Personalmente trovo sia un vero miracolo che gli Strokes, nel 2020, impieghino il loro tempo pubblicando dischi insieme, al posto che fare ciò che ci si aspetterebbe da cinque ultramilionari newyorkesi con alle spalle una storia di alti e bassi come la loro: azzuffarsi l’un l’altro in inutili battaglie legali o in tweet maliziosi, misurandosi vicendevolmente il pisello.
E invece quando gli Strokes, una volta ogni x anni, decidono di mettere da parte ogni forma di individualismo, ci dimostrano di essere ancora “5 guys” uniti da un legame che risale ai tempi della scuola (dubito, in effetti, che sopravviverebbero a un cambio di formazione), e che, a quarant’anni, possono pubblicare il loro disco probabilmente più ispirato degli ultimi 10 o 15 anni.
Ma anche se “The New Abnormal” non lo fosse stato, così ispirato, poco sarebbe cambiato circa la bontà del risultato, perché di fatto, quella degli Strokes, è una “formula magica” che non ammette brutture: la scrittura di Casablancas vince e convince, nei secoli dei secoli, a prescindere se condita in salsa indie rock, new wave, dream pop, punk rock o vattelappésca.
Stessa cosa per gli arrangiamenti: tutto è servo di qualcosa di sovraordinato, più prezioso della semplice somma delle parti, vale a dire quell’imprinting che permette di riconoscere una canzone “by The Strokes” anche se viene agghindata, per l’occasione, con le sembianze di Billy Idol, dei Psychedelic Furs, o foss’anche di Babbo Natale.
E allora chissenefrega se Nick Valensi e Albert Hammond Jr suonano le chitarre, i synth o il grillo parlante Clementoni, o se la batteria di Moretti è reale o una semplice sequenza di trig montati a tavolino da Rick Rubin: dettagli, che poco cambiano l’esito dell’opera.
Un giorno un caro amico mi disse: “Gli Strokes vanno oltre il concetto di band.
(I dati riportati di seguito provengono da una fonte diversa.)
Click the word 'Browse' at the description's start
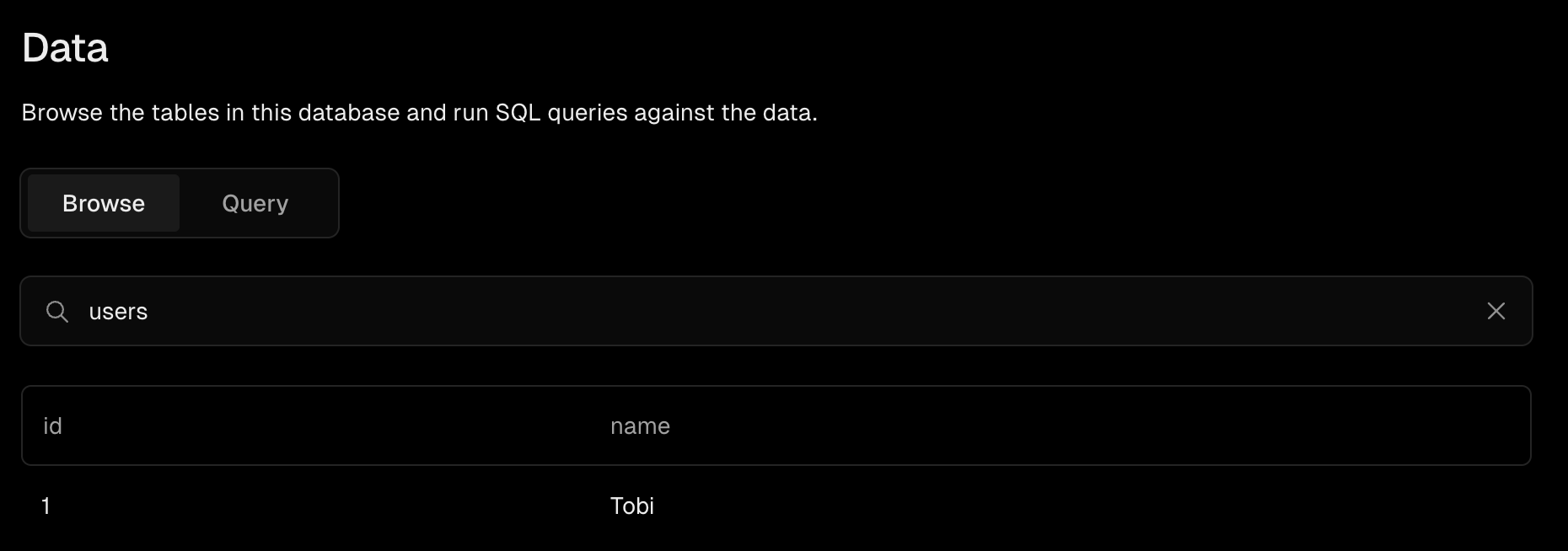This screenshot has width=1568, height=551. (62, 113)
Sono come i Ramones, ma della mia generazione”. Mai parallelismo fu più azzeccato: entrambi gruppi capostipiti di un movimento definito, ed entrambi sopravvissuti indenni al suo decadimento, poiché più grandi del movimento stesso.
Allora la voce di Casablancas non è più semplice “voce”, ma un brand protetto da copyright, esattamente come lo era quella di Joey Ramone quando, negli anni ’80, scimmiottava la new wave, tagliando i ponti con la fanbase più nostalgica delle chitarre powerchord e delle batterie up-tempo rigorosamente in 4:4.
Ironia della sorte, “The New Abnormal” piacerà ancor meno dei dischi precedenti ai fan degli Strokes “2001-2005” poiché, in esso, la scrittura tocca il suo picco proprio nei pezzi dai suoni più attualizzati: Ode to the Mets e At the Door (su tutti), così come in Not the Same Anymore, The Adults are Talking e Selfless, che guarda caso sono anche
quelli dal ritmo più lento, trascinato e spezzato, lontani anni luce dalla “Modern Age” che oggi sembra davvero preistoria.